Confidentiality and Consent
In order to maintain patient confidentiality throughout the investigation, each patient was assigned a unique identification number. The patients' names and identification numbers were kept separately, so that the analysis of the data was performed without any knowledge of the patient's identity.
All patients provided written informed consent; they stated that they comprehended the purpose of the study as well as the potential risks and benefits of the operation. The patients were informed that they had the right to alternative forms of operative and nonoperative care other than that offered in the study. They also were advised that they had the right not to participate in the study even if they selected the type of care offered in the study. The patient's understanding of these rights was documented in writing. The study was approved by our institutional review board.
Preoperative Assessment
In order to allow comparison of our findings with those that have previously been reported in the literature, sufficient data were collected to allow scoring according to the University of California at Los Angeles shoulder scale9 and the American Shoulder and Elbow Surgeons shoulder index22. The University of California at Los Angeles shoulder scale is a 35-point scale, with a maximum of 10 points assigned for pain; 10 points, for function; and 5 points each, for motion, strength, and patient satisfaction. The American Shoulder and Elbow Surgeons shoulder index is calculated with use of scores that the patient assigns for pain on a 10-point visual analog scale, with 0 representing no pain and 10 representing unbearable pain, and with use of scores that the patient assigns for ten self-assessed activities of daily living. The pain score on the visual analog scale is subtracted from ten and the resulting number is multiplied by five, for a maximum of 50 points. The ten activities of daily living are scored from 0 to 3 points, for a maximum of 30 points. This number then is multiplied by five-thirds, for a possible total of 50 points; when this score is added to the pain score, 100 points are possible. All patients completed self-assessment questionnaires to document their levels of satisfaction and function.
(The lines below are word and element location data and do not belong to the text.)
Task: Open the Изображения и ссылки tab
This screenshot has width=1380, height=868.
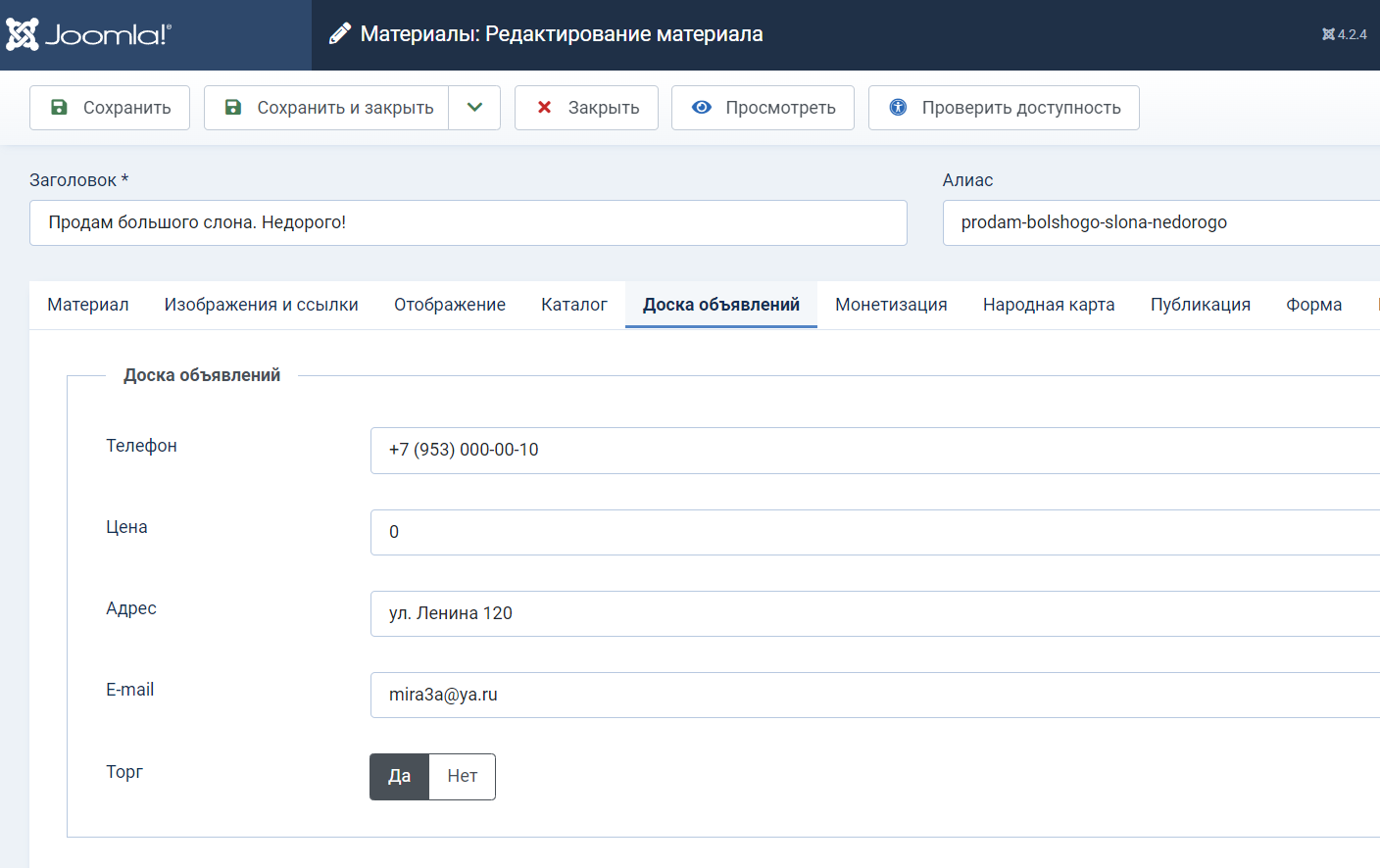Action: click(x=261, y=305)
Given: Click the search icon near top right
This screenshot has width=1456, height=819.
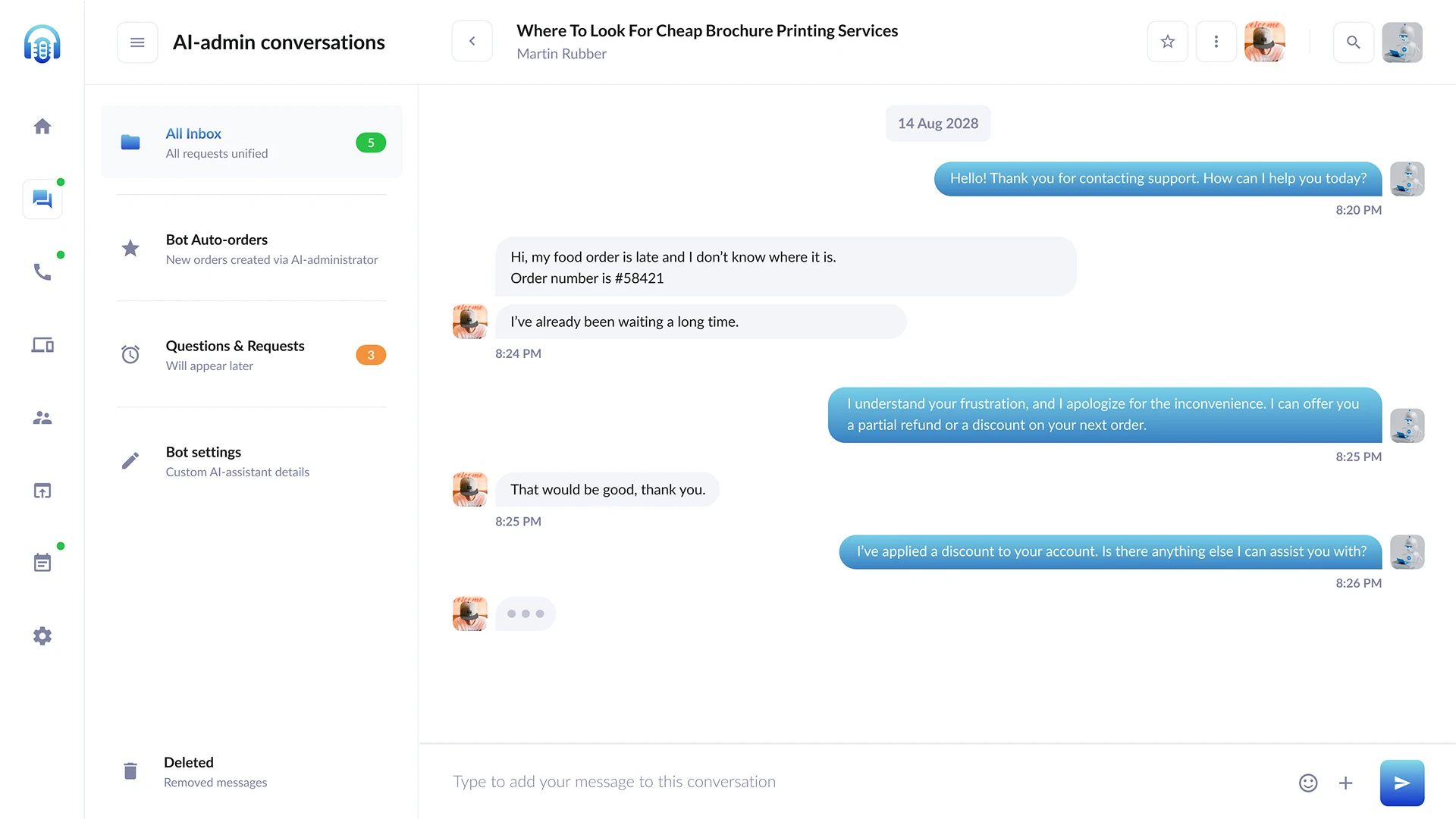Looking at the screenshot, I should (1354, 42).
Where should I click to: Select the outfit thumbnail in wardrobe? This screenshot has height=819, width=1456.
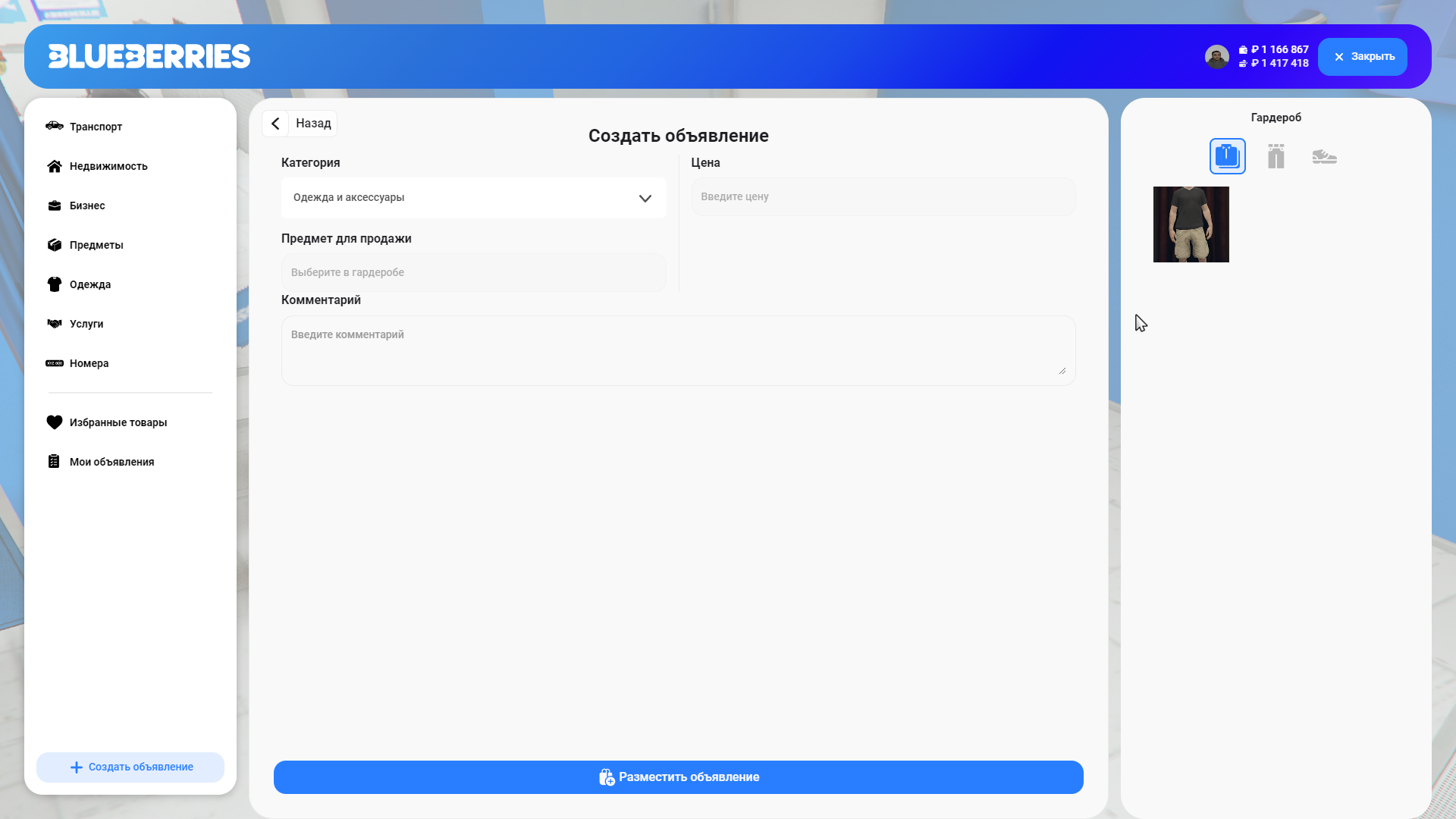pos(1191,224)
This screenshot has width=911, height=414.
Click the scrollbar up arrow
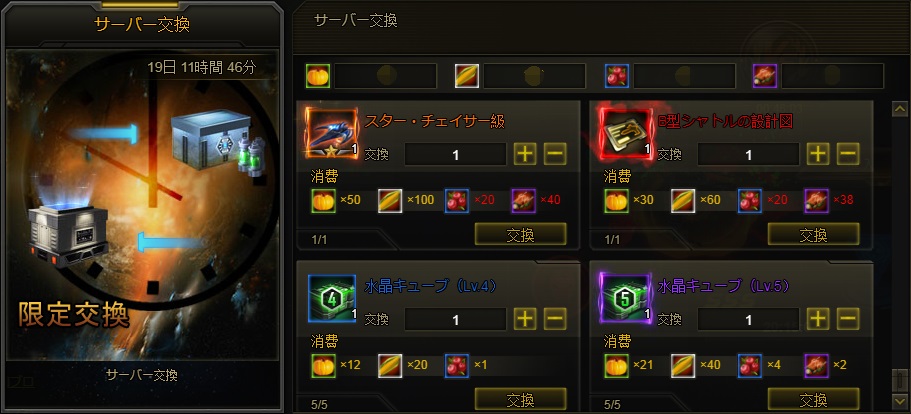click(x=900, y=109)
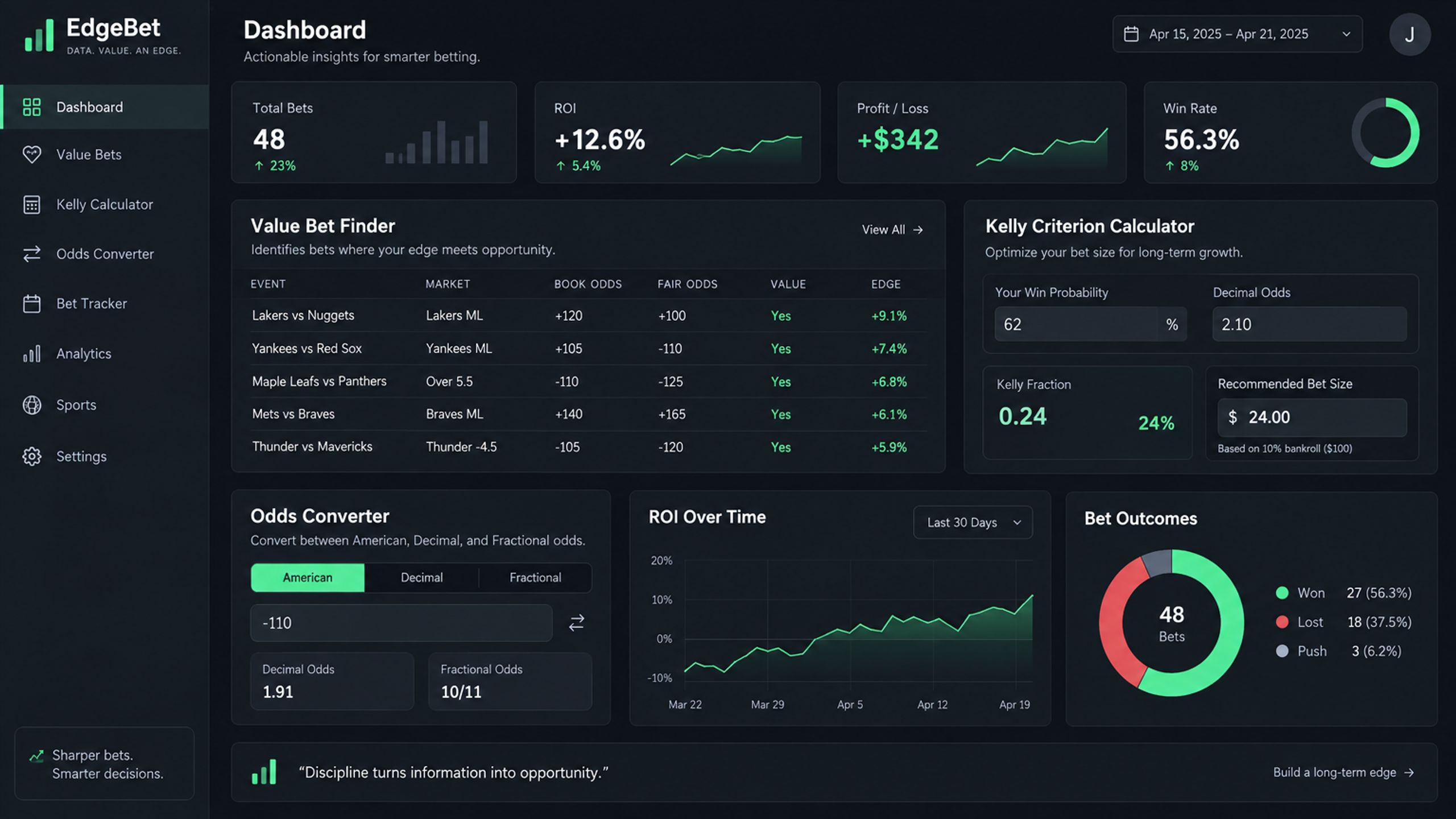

Active ranges of motion were measured, including elevation, abduction, external rotation in abduction, and internal rotation behind the back. Passive elevation and external rotation (with the arm adducted) were measured by the examiner with use of a handheld goniometer and were recorded to the nearest 5 degrees. Internal rotation was recorded as the highest vertebral level reached by the patient's extended thumb.
We recorded all measurements during the initial physical examination and during subsequent visits to the clinic. No attempt was made to increase the precision of the measurement with use of such techniques as blinding of the examiner, calculation of test-retest validity or of interobserver and intraobserver reliability, instruction of the patient before measurements were obtained, or warm-up or exercise before the evaluation. Elevation strength was measured with the arm elevated 90 degrees in the scapular plane and internally rotated. Resistance against the examiner was graded from 0 to 5, with 0 representing no strength and 5, normal strength. We did not use injections of anesthetic before examining the shoulder for strength, so we were unable to quantify how much of the loss of strength was due to pain.
Radiographic Findings
Routine radiographs included an anteroposterior radiograph and an axillary lateral radiograph. No fluoroscopic examinations were performed. Radiographic evidence of loosening of the glenoid component included the presence or progression of radiolucent lines and fracture or migration of the component. All glenoid components were non-metal-backed, had a keel, and were inserted with cement. Radiographic evidence of loosening of the press-fit humeral stem included the presence or progression of radiolucent lines, widening of the humeral canal, osteolysis, and migration of the stem. All humeral stems were inserted without cement. All patients received the same type of prosthesis (Global; DePuy, Warsaw, Indiana), and all operations were performed by or under the direct supervision of one of us (G. M. G.).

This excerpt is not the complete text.